Das Alten- und Pflegegesetz in NRW erntet seit Jahren deutliche Kritik seitens der Träger, Investoren und Betreiber. Das Ministerium hat einen Bericht vorgelegt, in dem wesentlich Änderungen angesprochen werden. Nun setzt die nächste Diskussion ein – wie hier beim 2.soleo-Dialogforum in Düsseldorf mit Dirk Suchanek (Foto) vom MAGS. Dazu ein Kommentar von Jan Grabow (Curacon).
Am 19. November hat sgpREPORT-Online über den Bericht zur „Überpnrüfung der Wirkungen des Alten- und Pflegegesetzes (APG NRW) sowie der APG DVO“ berichtet, den NRW-Gesundheitsminister Karl-Josef Laumann (CDU) dem Landtag vorzulegen hatte. Die 331 Seiten Studie plus Bericht zur Bemessung der Angemessenheitsgrenzen und deren Verteilzeiträume für voll- und teilstationäre Pflegeeinrichtungen finden Sie dort im Anhang.
:::
◆ ZU BEARBEITENDE AUFGABEN
1/ Fassen Sie den Text zum Alten- und Pflegegesetz in zwei Sätzen zusammen.
2/ Geben Sie den Text zum Alten- und Pflegegesetz von „Das Alten- und“ bis „Jan Grabow (Curacon).“ wieder und tauschen Sie dabei „Kommentar“ gegen „Beitrag“ aus.
3/ In welcher Stadt fand laut dem Text zum Alten- und Pflegegesetz das 2. soleo-Dialogforum statt?
Für die Bearbeitung genügt der Text zum Alten- und Pflegegesetz allein.

◆ GESAMMELTES MATERIAL
:::
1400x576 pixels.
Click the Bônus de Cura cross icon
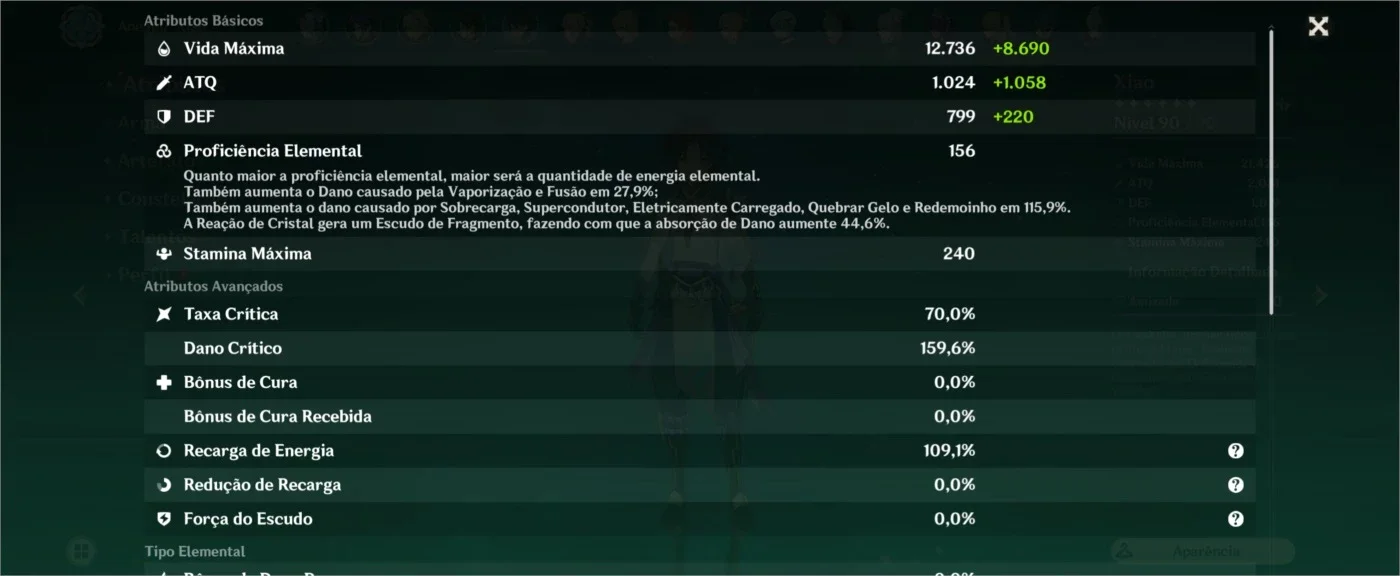tap(164, 383)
:::
◆ LÖSUNGEN
1/ Das Alten- und Pflegegesetz in NRW wird seit Jahren von Trägern, Investoren und Betreibern deutlich kritisiert, und das Ministerium hat einen Bericht vorgelegt, der wesentliche Änderungen anspricht. Am 19. November berichtete sgpREPORT-Online über den Bericht zur Überprüfung der Wirkungen des Gesetzes, den NRW-Gesundheitsminister Karl-Josef Laumann dem Landtag vorzulegen hatte.

2/
Das Alten- und Pflegegesetz in NRW erntet seit Jahren deutliche Kritik seitens der Träger, Investoren und Betreiber. Das Ministerium hat einen Bericht vorgelegt, in dem wesentlich Änderungen angesprochen werden. Nun setzt die nächste Diskussion ein – wie hier beim 2.soleo-Dialogforum in Düsseldorf mit Dirk Suchanek (Foto) vom MAGS. Dazu ein Beitrag von Jan Grabow (Curacon).

3/ In Düsseldorf.